Brief 1 — According to the article on the television series Kidlat, which program did Kidlat replace on TV5?
Brief 2 — Go on with the article on the television series Kidlat, starting after its final sentence.

Document segment —

- Title card
- Genre: Fantasy Action
- Developed by: Renato Custodio, Jr.
- Written by: Renato Custodio Jr. Mark Gil "Volta" delos Santos Renee Patricia Dimla Mark Adrian Ho Ma. Abegail Lam-Parayno
- Directed by: Michael Tuviera Eric S. Quizon Topel Lee
- Starring: Derek Ramsay Nadine Samonte Baron Geisler
- Opening theme: "Sabihin Mo Lang" by Juris Fernandez
- Ending theme: "Di Ka Nag-iisa (Kidlat)" by Sandwich
- Composers: Trina Belamide Raimund Marasigan
- Original language: Tagalog
- No. of episodes: 83

Production
- Executive producer: Anabelle T. Macauba
- Producers: Ramel L. David Jojo C. Oconer
- Production location: Philippines
- Cinematography: Nonong Legaspi
- Running time: 30 minutes

Original release
- Network: TV5
- Release: January 7 – May 3, 2013

Related
- Cassandra: Warrior Angel

= Kidlat =

2013 Philippine television drama series

Kidlat ( Lightning) is a 2013 Philippine television drama fantasy series broadcast by TV5. Directed by Michael Tuviera, Eric S. Quizon and Topel Lee, it stars Derek Ramsay in the title role. It aired from January 7 to May 3, 2013, replacing Enchanted Garden and was replaced by Cassandra: Warrior Angel.

== Synopsis ==
Voltaire was the son of the couple Dulce and Mario. At a young age, he and his mother were assailed by a "perfect storm" where lightning 'struck' Voltaire, but left him unharmed. He discovered he had power afterwards but he kept it from his mother. As he grew, he felt alone because of his secret, but everything changed when he met Lara.

Follow the life of Voltaire, an ordinary person, who acquired a strange power after being hit by lightning from the "perfect storm". Witness the journey of Voltaire as he learns to control and use his power to protect his family and his community from dangerous opponents. Derek Ramsay stars in this thrilling saga of love and resurrection as Kidlat.

Supplied data —

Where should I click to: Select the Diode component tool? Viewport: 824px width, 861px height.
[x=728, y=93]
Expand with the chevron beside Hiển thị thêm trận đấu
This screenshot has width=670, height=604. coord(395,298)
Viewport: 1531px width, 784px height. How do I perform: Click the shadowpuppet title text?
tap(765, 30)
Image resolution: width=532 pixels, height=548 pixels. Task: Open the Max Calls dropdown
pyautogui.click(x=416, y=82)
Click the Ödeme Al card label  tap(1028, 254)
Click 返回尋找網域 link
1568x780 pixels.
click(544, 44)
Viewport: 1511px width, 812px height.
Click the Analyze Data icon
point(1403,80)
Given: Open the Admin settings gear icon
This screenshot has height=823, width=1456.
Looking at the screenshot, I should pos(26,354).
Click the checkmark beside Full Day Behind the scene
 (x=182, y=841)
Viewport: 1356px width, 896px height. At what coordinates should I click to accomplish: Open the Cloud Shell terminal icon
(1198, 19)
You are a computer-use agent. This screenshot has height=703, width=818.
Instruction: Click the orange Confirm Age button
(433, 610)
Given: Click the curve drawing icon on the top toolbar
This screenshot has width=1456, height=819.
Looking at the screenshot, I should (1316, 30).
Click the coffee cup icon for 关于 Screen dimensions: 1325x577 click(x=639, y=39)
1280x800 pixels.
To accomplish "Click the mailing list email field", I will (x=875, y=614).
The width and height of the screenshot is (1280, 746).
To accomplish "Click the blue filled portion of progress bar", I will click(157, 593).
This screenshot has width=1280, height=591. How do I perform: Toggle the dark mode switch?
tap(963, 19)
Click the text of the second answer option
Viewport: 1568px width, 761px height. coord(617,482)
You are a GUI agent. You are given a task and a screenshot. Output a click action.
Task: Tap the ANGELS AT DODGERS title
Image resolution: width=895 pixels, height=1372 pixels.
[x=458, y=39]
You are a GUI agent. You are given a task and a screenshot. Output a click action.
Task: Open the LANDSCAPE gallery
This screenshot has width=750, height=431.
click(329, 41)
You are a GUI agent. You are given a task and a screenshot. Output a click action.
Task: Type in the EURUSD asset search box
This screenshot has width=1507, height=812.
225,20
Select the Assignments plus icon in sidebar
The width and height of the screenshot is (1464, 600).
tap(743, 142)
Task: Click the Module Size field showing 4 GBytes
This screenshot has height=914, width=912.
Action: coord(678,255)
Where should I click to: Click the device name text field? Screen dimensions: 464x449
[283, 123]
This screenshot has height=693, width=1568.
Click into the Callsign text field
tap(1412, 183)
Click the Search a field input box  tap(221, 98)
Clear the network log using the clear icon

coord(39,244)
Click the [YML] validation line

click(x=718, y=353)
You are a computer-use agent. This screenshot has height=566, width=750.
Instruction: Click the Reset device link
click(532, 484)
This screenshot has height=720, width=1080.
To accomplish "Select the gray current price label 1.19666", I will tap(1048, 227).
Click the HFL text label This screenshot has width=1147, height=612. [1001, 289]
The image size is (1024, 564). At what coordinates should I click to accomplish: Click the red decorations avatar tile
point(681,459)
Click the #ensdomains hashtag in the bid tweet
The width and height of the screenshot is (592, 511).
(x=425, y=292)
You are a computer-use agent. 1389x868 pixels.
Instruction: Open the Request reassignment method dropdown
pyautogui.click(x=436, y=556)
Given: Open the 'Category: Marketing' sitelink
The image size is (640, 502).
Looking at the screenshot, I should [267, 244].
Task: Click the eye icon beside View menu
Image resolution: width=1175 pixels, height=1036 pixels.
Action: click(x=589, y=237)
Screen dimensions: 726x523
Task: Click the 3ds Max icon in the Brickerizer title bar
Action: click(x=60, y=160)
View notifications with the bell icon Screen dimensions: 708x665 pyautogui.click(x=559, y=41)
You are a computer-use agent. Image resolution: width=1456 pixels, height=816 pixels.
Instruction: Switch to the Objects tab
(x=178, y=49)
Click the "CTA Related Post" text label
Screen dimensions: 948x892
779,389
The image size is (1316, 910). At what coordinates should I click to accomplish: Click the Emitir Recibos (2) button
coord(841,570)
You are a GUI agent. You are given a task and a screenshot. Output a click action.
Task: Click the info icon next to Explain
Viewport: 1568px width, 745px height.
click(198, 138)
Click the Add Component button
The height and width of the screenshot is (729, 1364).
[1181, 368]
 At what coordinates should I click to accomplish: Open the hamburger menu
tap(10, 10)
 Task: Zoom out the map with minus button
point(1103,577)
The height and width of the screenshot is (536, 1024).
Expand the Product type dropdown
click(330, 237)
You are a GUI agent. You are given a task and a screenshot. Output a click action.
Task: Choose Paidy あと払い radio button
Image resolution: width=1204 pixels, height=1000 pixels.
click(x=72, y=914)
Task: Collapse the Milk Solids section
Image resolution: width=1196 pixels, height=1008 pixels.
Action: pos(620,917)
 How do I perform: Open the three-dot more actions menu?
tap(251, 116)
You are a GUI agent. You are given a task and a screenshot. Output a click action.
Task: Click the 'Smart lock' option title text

Response 1 — Enchanted Garden

Response 2 —
== Cast and characters ==

=== Main cast ===
- Derek Ramsay as Voltaire Megaton / Kidlat
- Ritz Azul as Josephine "Joey" Palomares
- Nadine Samonte as Lara Martinez
- Baron Geisler as Vincent Megaton Jr. / Diablo
- Wendell Ramos as Rodel / Graba Man

=== Supporting cast ===
- Chanda Romero as Minerva Megaton
- Niña Jose as Xyra Ignacio
- Shaira Diaz as Francine Gutierrez / Frosta
- Mark Neumann as Francis Gutierrez / Fuego
- Valerie Weigmann as Natasha Thorpe / Enigma
- Paolo Ballesteros as Walter Marasigan / Warla
- Jay Manalo as Mario Palomares / Burak
- Nanette Inventor as Tita Sol
- Lianne Valentin as Cindy
- Lou Veloso as Miguel
- Erika Padilla as Chichi
- Joross Gamboa as Melvin
- Kokoy de Santos as Alvin
- Isabel Rivas as Dulce
- Andrea Del Rosario as Priscilla
- Christopher Roxas as Anthony
- Arcel Zulueta as Zack

=== Special Participation ===
- Christopher de Leon as Vincent Megaton Sr.
- Assunta De Rossi as young Dulce
- Spanky Manikan as Tata Domeng
- BJ Forbes as young Voltaire
- Sandy Talag as young Lara

=== Special Finale Participation ===
- Eula Caballero as Cassandra

== Marketing ==
On December 17, 2012, TV5 unveils its Kidlat billboard on EDSA, but it caused heavy traffic at EDSA, due to Derek's appearance as Kidlat costume. On January 6, 2013, before Kidlat aired on primetime, TV5 previewed the series by airing its telemovie.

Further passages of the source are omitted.